Evidence from Kenya inspires “no sugar” classes in Botswana
The HIV prevention intervention (currently named “Zones”, previously “No Sugar”) addresses this information gap and ensures that students have access to proven life-saving information. The Young 1ove founding team was inspired after reading a paper by economist Pascaline Dupas on a 2003-2005 randomized trial in Kenya that sought to teach school girls the HIV risks associated with older partners. The impact of the study was impressive --- girls were 28% less likely to become pregnant, a proxy used for unprotected sex and HIV. The founding team seized the opportunity take this research off the shelf to deliver this proven life-saving information to the Batswana youth.
In 2015, after generating considerable buy-in through piloting the “no sugar” classes; the Young 1ove team partnered with the Ministry of Basic Education, the University of Botswana, Botswana-Baylor Children’s Clinical Center of Excellence, and J-PAL to deliver its “no sugar” classes and to conduct the second randomized trial to confirm if the program worked in the Botswana context. The randomized trial included 42,000 students in Botswana.
Research and assessments show promise
The study generated a wealth of evidence that the organization has committed to actively incorporate and test to contextually improve the program. There was a reduction in the main measure of pregnancy similar to the Kenya trial. However, the results also indicated that further adaptation was required before scale. For example, the organization learned that the youth delivery model was more effective than teacher model and that the “sugar daddies” were younger than expected. Young 1ove is currently adapting the program using a rapid iteration and testing technique called Rapid Impact Assessments (RIA), which fuses best practices across product design, A/B testing and impact evaluation to determine the best adaptations for scale.
“No sugar” spurs partnerships, collaborations and scale
Young 1ove is now partnering with the Government of Botswana, the Big Bang Philanthropy group, Grand Challenges Canada, and Grand Challenges Africa to incorporate lessons from both the Kenya and Botswana trials. The goal remains the same: to encourage young people to avoid older partner relationships and to safely date each other. Young 1ove plans to determine the impact of the program on HIV/STIs directly in addition to pregnancy. If the results are found to be impactful, the optimized program will be scaled up in Botswana and beyond.
In a nutshell….
Young 1ove’s evidence-informed success is hinged on its diverse and multifaceted partnerships with funders, implementers, researchers and policy makers. As the Young 1ove story unfolds, the emerging themes are clear: (1) scour the academic literature (2) adapt the evidence for the context (3) test rigorously (4) scale with partners and (5) radiate lessons for the greatest good.

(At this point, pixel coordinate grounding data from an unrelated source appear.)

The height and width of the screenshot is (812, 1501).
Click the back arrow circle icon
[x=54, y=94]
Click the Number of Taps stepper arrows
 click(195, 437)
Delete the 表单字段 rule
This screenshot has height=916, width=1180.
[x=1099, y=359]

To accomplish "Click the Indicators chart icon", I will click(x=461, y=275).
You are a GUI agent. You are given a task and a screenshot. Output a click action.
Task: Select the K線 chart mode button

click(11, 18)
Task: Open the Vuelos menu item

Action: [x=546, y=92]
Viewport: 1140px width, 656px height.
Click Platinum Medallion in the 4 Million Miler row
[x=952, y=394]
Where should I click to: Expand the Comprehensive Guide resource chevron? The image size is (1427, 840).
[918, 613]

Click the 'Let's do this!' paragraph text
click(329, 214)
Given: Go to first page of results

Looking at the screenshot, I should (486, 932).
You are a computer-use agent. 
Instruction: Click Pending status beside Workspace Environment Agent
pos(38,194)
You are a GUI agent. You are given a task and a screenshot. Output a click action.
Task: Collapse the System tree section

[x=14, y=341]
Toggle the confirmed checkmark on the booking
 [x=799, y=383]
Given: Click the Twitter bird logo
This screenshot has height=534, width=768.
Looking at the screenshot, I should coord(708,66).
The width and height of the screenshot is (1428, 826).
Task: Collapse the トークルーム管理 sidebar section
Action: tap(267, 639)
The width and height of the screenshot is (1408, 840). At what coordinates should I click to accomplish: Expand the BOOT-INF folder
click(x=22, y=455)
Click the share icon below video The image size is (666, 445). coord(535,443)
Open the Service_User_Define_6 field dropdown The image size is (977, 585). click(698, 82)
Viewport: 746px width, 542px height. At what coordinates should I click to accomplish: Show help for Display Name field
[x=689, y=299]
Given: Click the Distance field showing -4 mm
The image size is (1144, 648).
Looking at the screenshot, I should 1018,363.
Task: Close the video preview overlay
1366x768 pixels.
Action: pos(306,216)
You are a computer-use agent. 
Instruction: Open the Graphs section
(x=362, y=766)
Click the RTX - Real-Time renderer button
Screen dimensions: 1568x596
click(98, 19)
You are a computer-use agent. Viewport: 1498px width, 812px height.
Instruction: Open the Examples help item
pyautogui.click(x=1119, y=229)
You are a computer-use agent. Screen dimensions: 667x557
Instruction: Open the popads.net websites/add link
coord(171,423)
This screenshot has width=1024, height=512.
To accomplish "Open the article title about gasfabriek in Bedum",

Young 1ove is a youth-driven grassroots non-governmental organisation founded by Moitshepi Matsheng and Noam Angrist . Young 1ove translates academic evidence into high-impact health and education programs delivered by the youth for the youth.
Jennifer Opare-Kumi was the former Research and Program Manager at Young 1ove. She is currently a DPhil student at the university of Oxford. Her research projects and interests are in the education and mental health of youth in the Global South.